(Source extract begins)
Ants in the garden can be just as annoying as in the home. Especially if you are trying to actively use your garden for leisure or growing your own fruit and vegetables. By building underground tunnels, ants dry out the soil and expose the roots and tubers of plants, which they can also damage directly. Fortunately, there is a simple way to effectively control these little workers.
The Queen Ant
An ant colony, like those of other social insects, revolves around the queen. But unlike, say, bees, ants can have several queens in a single colony, usually between ten and thirty. But there have been cases of huge anthills with thousands of queens. Not that this is typical in Czech conditions.
(Source extract ends)
(Supplied information begins)
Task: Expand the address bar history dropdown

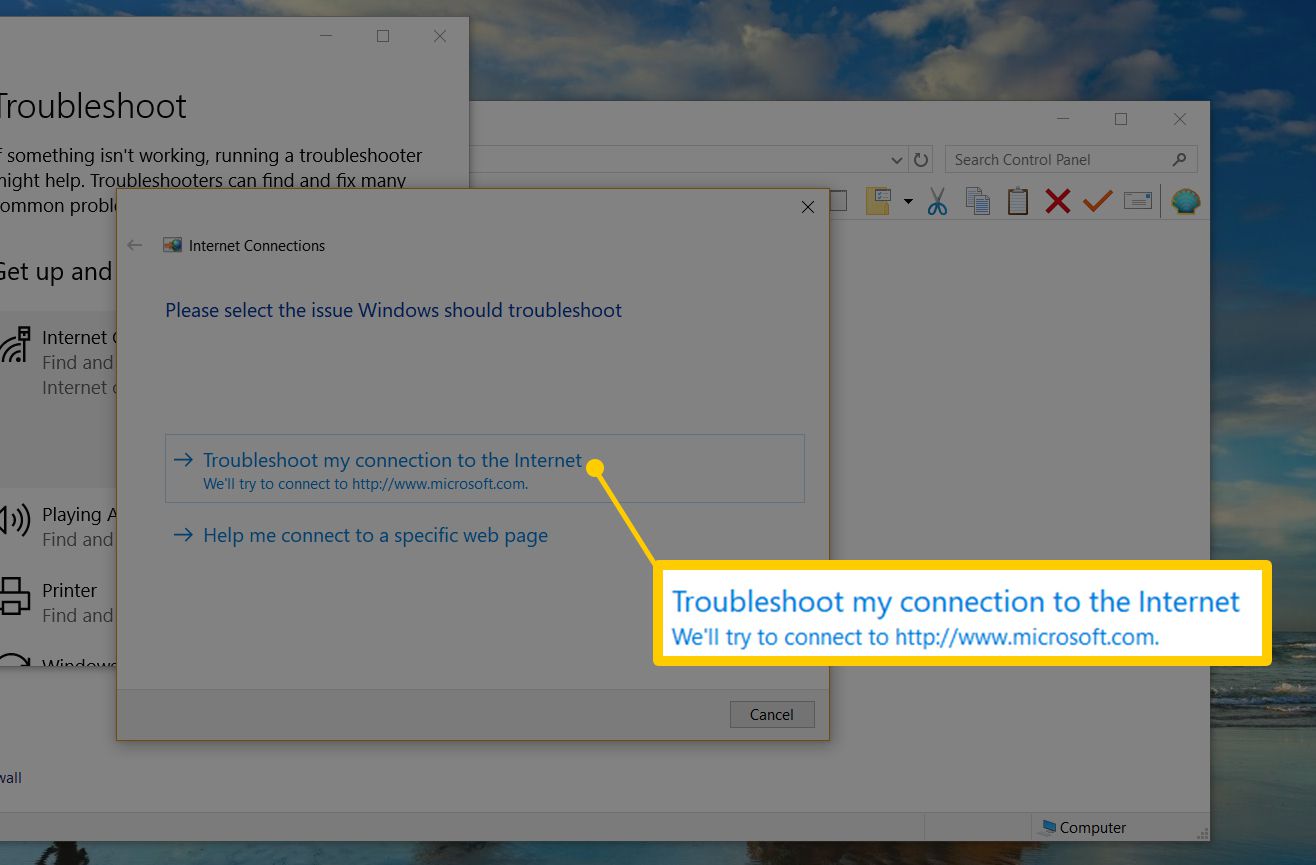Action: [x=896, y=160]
(Supplied information ends)
**Work instruction A:**
Answer these questions using the text on ants in the garden:
(i) What parts of plants do ants expose by building underground tunnels?
(ii) How many queens does a single ant colony usually have?
(iii) Which insect does the text contrast with ants on the number of queens?
**Work instruction B:**
Carry on the text about ants in the garden, starting after its final sentence.

**Exercise result A:**
(i) The roots and tubers.
(ii) Between ten and thirty.
(iii) Bees.

**Exercise result B:**
The Ant Way of Life
Ants are omnivores and mainly seek out protein and carbohydrates. Some species of ants even purposefully keep aphids that produce sweet nectar, which the ants feed to themselves, their queens and larvae. They specifically harm your garden in the following ways:
- damage wooden elements such as fences or pergola posts
- ants ‘breed’ other insects that feed on the roots of the plants you grow
- the ants themselves destroy young plant shoots and buds in search of sweet nectar and pollen
- large anthills can also destroy mature trees, in whose bark and later wood they build paths
Borax
There are, of course, a number of insecticides on the market that reliably control ants. But these are usually not very cheap, and they can have unpleasant side effects – they are dangerous chemicals after all. However, borax-based products also work reliably. Borax is a salt-like mineral that acts as a deadly poison on ants. You may know it by its older Czech name, tinkal. Borax is generally considered the most gentle way to deal with ants. You can buy it in most drugstores.